Mechanizm działania 2-ME polega u chorych z leukemią na hamowaniu aktywności SOD, co powoduje gromadzenie w komórkach znacznych ilości anionorodnika ponadtlenkowego. Skutkiem tej akumulacji są: uszkodzenie błon mitochondrialnych, uwalnianie z nich cytochromu c i aktywacja apoptozy w komórkach nowotworowych [49]. Interesujące i ważne jest to, że 2-ME ma minimalne działanie cytotoksyczne na prawidłowe leukocyty, charakteryzujące się mniejszym wewnątrzkomórkowym stężeniem RFT. Stopień indukcji apoptozy przez 2-ME w komórkach nowotworowych w leukemii był silnie skorelowany zarówno z początkowym stężeniem anionorodnika ponadtlenkowego, jak i stopniem wzrostu jego stężenia indukowanego przez ten związek [96]. Wiele z przebadanych pod kątem zdolności do hamowania aktywności SOD analogów 2-ME wykazało taką zdolność o potencjale zbliżonym do 2-ME. Obecnie 2-ME i jego analogi są używane w leczeniu niektórych typów nowotworów [35,94]. Z kolei dietyloditiokarbaminian (nazwa międzynarodowa: Dietyloditiocarbamate – DETCA), wykazuje zdolność do hamowania aktywności CuZnSOD poprzez chelatowanie jonów miedzi, występujących w centrum katalitycznym enzymu [93].
Kolejna strategia walki z nowotworami zakłada obniżenie w komórkach nowotworowych potencjału redoks. Jest to możliwe m.in. dzięki zastosowaniu leków bezpośrednio wpływających na system GSH/GSSG, gdzie GSH stanowi wewnątrzkomórkowy „bufor tiolowy” chroniący komórki przed licznymi chemioterapeutykami, np.
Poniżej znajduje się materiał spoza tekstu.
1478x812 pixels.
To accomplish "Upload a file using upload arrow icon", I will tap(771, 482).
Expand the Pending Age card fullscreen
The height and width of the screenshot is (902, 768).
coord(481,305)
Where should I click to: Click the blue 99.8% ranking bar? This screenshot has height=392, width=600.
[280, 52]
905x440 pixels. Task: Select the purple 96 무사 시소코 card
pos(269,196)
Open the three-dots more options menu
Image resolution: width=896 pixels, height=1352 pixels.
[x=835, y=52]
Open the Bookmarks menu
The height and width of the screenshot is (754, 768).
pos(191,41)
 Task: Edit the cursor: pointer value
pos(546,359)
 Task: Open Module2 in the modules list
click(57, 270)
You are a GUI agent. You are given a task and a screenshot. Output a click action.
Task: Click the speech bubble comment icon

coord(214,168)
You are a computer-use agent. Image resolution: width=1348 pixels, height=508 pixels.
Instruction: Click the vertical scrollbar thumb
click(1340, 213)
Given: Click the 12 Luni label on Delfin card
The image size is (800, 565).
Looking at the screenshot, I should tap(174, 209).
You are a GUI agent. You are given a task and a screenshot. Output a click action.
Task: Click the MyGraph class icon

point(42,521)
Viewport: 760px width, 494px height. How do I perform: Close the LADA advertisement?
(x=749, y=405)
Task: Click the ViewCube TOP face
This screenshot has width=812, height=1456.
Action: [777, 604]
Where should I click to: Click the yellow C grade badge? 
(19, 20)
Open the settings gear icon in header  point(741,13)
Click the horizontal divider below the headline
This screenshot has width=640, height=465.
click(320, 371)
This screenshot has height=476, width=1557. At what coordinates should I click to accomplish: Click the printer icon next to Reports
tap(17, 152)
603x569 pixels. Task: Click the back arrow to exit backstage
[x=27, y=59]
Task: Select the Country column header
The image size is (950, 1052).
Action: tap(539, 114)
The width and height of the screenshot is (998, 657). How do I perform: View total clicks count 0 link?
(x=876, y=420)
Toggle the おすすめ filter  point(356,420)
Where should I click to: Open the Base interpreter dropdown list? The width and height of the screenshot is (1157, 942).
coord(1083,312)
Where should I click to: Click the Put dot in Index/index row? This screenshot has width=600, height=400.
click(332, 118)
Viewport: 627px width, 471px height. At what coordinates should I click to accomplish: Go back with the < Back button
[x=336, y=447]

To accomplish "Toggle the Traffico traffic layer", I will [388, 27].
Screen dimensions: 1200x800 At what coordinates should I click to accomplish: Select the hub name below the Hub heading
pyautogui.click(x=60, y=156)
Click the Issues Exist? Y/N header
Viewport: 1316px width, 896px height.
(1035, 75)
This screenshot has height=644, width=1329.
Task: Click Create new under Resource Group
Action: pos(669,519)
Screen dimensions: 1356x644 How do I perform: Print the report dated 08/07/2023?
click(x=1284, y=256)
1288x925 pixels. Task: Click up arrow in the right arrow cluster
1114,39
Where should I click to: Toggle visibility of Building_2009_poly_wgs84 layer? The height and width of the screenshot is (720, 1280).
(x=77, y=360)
ATO i cisplatyną [24].
Związek taki jak butioninosulfoksyimina (nazwa międzynarodowa: L-buthionine-S,R-sulfoximine – BSO), który hamuje syntezę α-glutamylocysteiny, obniża wewnątrzkomórkowe stężenie GSH i wzmacnia działanie proapoptotyczne ATO w komórkach nowotworowych NB4. Z kolei zastosowanie antyoksydantu N-acetylocysteiny (NAC) zabezpiecza GSH i chroni te komórki przed indukowaną przez ATO apoptozą [24].
Kwas askorbowy uważany za związek o silnej aktywności antyoksydacyjnej może ulegać autoutlenianiu, które prowadzi do podwyższania stężenia nadtlenku wodoru w komórce i obniżenia poziomu zredukowanego GSH. Wykazano, że kwas askorbowy działa synergistycznie z ATO w stosunku do linii komórkowych HL-60, a także komórek nowotworowych pochodzących od chorych z leukemią czy rakiem sutka. Prawidłowe komórki wykazują mniejszą wrażliwość na synergistyczne działanie tych związków, co może być również związane z wyższą w nich aktywnością katalazy [21]. Enzymy, takie jak reduktaza glutationowa, dehydrogenaza glukozo-6-fosforanowa, γ-glutamylotranspeptydaza i syntetaza glutationowa odgrywają dużą rolę w uzupełnianiu siły redukcyjnej GSH/GSSG komórki. Zahamowanie ich aktywności obniża jej działanie w komórkach nowotworowych [5,85].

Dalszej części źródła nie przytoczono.